パティシエ総長と歪な少女


日にちが過ぎ去り、あっという間に文化祭本番となった。

一昨日は前夜祭もあったらしいが私はパス。

後夜祭は蓮とゆっこにめちゃくちゃ誘われているから渋々行くことにした。

後夜祭は有志の人たちが学園マドンナコンテストとかいうものをやったりしているらしい。

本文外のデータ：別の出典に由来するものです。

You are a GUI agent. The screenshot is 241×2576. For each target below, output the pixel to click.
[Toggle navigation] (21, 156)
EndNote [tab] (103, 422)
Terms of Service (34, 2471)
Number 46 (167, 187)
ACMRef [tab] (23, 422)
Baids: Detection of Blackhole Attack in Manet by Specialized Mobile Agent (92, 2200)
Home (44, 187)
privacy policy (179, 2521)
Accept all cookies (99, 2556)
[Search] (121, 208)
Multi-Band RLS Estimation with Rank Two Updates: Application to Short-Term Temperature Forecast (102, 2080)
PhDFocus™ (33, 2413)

しかし、それよりも1番問題なのは、私があまりにも暇だということだ。

蓮もゆっこも部活の出し物があるから常に私と一緒にいられるわけではない。

そして、悲しいことに私がまともに話せる人はその二人くらいしかいないのだ。


「はぁ………」


友達、もう少し作っておくべきだったのかなあ。

でも友達の作り方なんて正直わからない。

ため息をつきながら教室に向かった。

人酔いしそうだ、気持ち悪い。

右を見ても左を見ても頭、頭、頭。

吐き気が込み上げてくるのを感じて、慌てて教室に駆け込んだ。


「あ、宮川さん来たー!」


ちょうど劇のリハーサルをやっていたのか、クラスメイトがだいぶ集まっている。

いつもの風景に心なしかほっとした。

いつもどうしようもなく緊張してしまう光景が、今の安心材料になっているのはなかなか不思議な気分だ。


「…あ……ありが…と」


声を絞り出すと、みんながキョトンとした顔をする。

あ、そっか、私何に対して感謝しているんだ…説明が足りなすぎる。

気づいた瞬間恥ずかしくなり、みんなから顔を逸らした。


「しゃ…喋ったよ……」

「宮川さんが喋った…!」



あれ?

クラスメイトたちは、私が喋ったことに対して驚いている。

私そんなに喋っていなかったかな。

恥ずかしさと申し訳なさでオロオロしてしまう。

瑠衣が、私を見てニヤニヤ笑っている。


あ、やっぱり無理だ。

大勢に一斉に注目されるのは無理だ!


虚しい心の叫びは胸の中で反響するだけだった。